Bolivia ha insistido, recientemente y a lo largo de la historia, que el único instrumento real para lograr su reintegración marítima es el diálogo. Incluso el espíritu de la demanda planteada ante la Corte Internacional de Justicia (CIJ) tiene que ver con esta poderosa herramienta, la única que ha sido capaz de generar integración y desarrollo en el mundo.

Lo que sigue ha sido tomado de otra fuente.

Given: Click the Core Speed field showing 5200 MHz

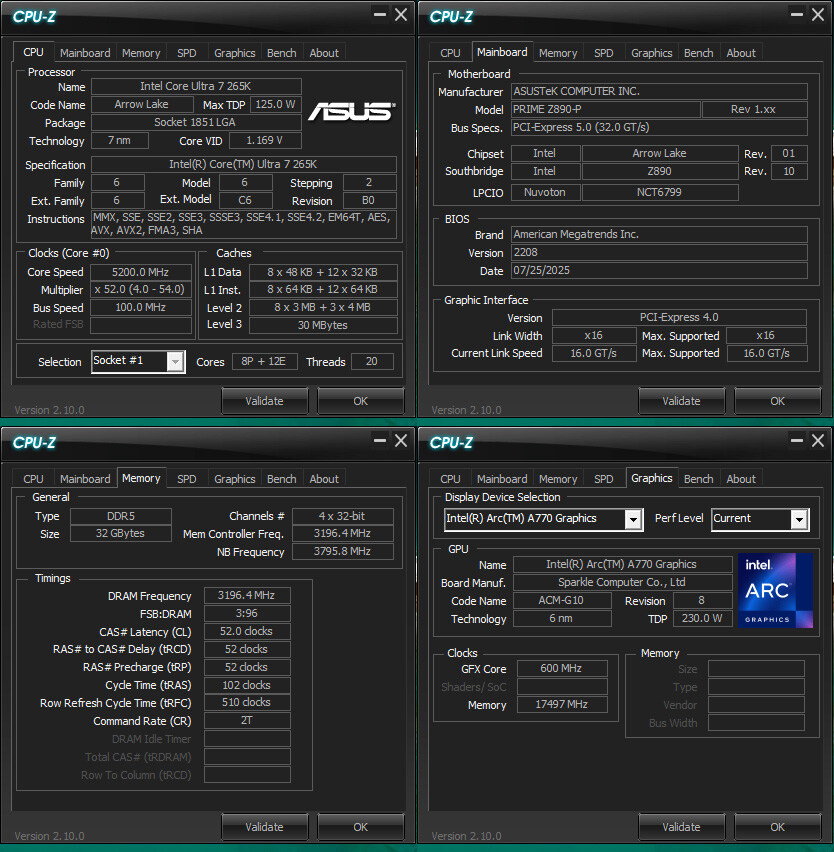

De hecho, el país ya se anotó una primera victoria legal en la CIJ, luego de que el tribunal internacional se declarase competente para tratar el reclamo boliviano, que también apunta al cumplimiento de las promesas incumplidas por parte de Chile. Tras este logro, el presidente Evo Morales agradeció al país por la unidad y la estabilidad política, a tiempo de asegurar que recibía con humildad el histórico dictamen. No obstante, pocos días después, el Mandatario se molestó con el Canciller chileno, a quien le sugirió ver al psiquiatra, porque llamó a los embajadores de los países que habían apoyado a Bolivia precisamente en esta búsqueda de diálogo.
Es necesario anotar que las descalificaciones no aportan a este noble fin. En ese marco, el agente boliviano ante la CIJ, Eduardo Rodríguez Veltzé, está seguro de que Bolivia y Chile deben empeñarse en un diálogo productivo. Y es que esa es la única ruta para alcanzar la tan anhelada salida al océano Pacífico.